1 – Top manches “chauve-souris” blanc
Top à manches « chauve-souris », modèle 109A du BURDA Tendance-Mode n°114 (Juin 2009), en batiste de coton blanche (France Duval Stalla), biais Liberty Fairford bleu (Bouillon de Couture) et passepoil argenté (Cousette)
J’ai ressorti quelques revues BURDA. J’en avais acheté plein en 2009-2010, mais je n’avais jamais rien cousu. En réalité, je bloquais toujours devant « je ne sais quoi » chez BURDA ! Alors que … pourtant… j’en ai corné des pages intéressantes ! Mais non, rien ne sortait, les pages restaient cornées, rien de plus, et les revues se sont entassées au point de les oublier. J’ai même failli les jeter avant de déménager. Et puis là, 2012, envie d’autre chose, envie de sortir un peu du patron japonais, envie d’une couture au rendu plus classique et plus seyant.

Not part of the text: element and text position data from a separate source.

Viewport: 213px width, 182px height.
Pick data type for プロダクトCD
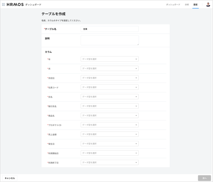click(109, 125)

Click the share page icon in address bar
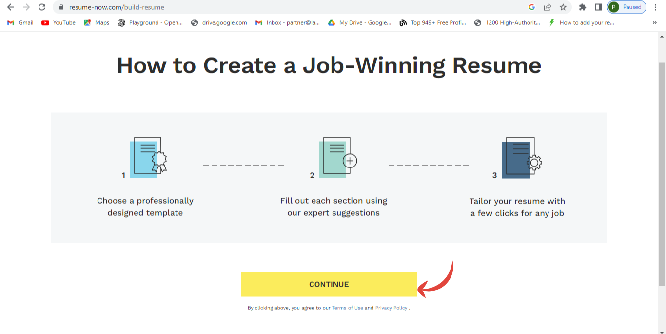pyautogui.click(x=548, y=7)
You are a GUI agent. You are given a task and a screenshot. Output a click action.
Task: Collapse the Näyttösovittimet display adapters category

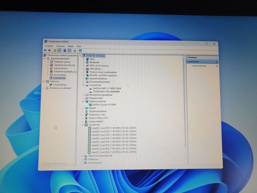point(83,101)
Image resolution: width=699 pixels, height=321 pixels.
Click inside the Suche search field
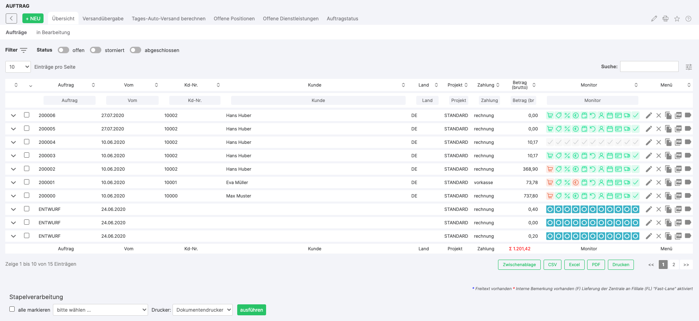tap(649, 67)
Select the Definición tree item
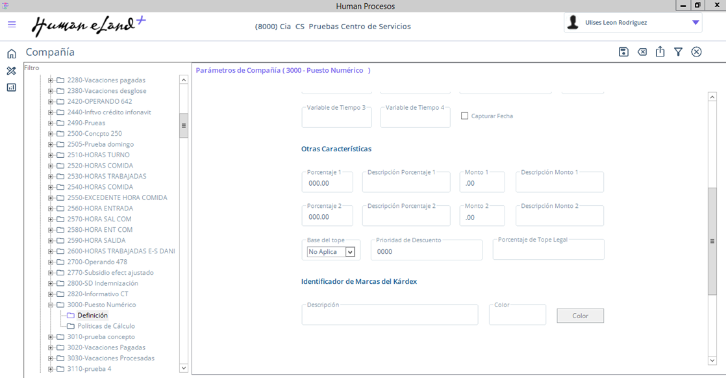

« Seyant » n’est d’ailleurs pas forcément le mot le plus approprié pour ce chemisier à manches « chauve-souris ». Mais en tout cas, la page de ce modèle-là, sur le BURDA 114 de juin 2009, elle était doublement cornée. Simple à faire en plus. J’ai juste squeezé l’étape de la finition du col en V, qui n’est plus vraiment en V, mais en U avec son passepoil.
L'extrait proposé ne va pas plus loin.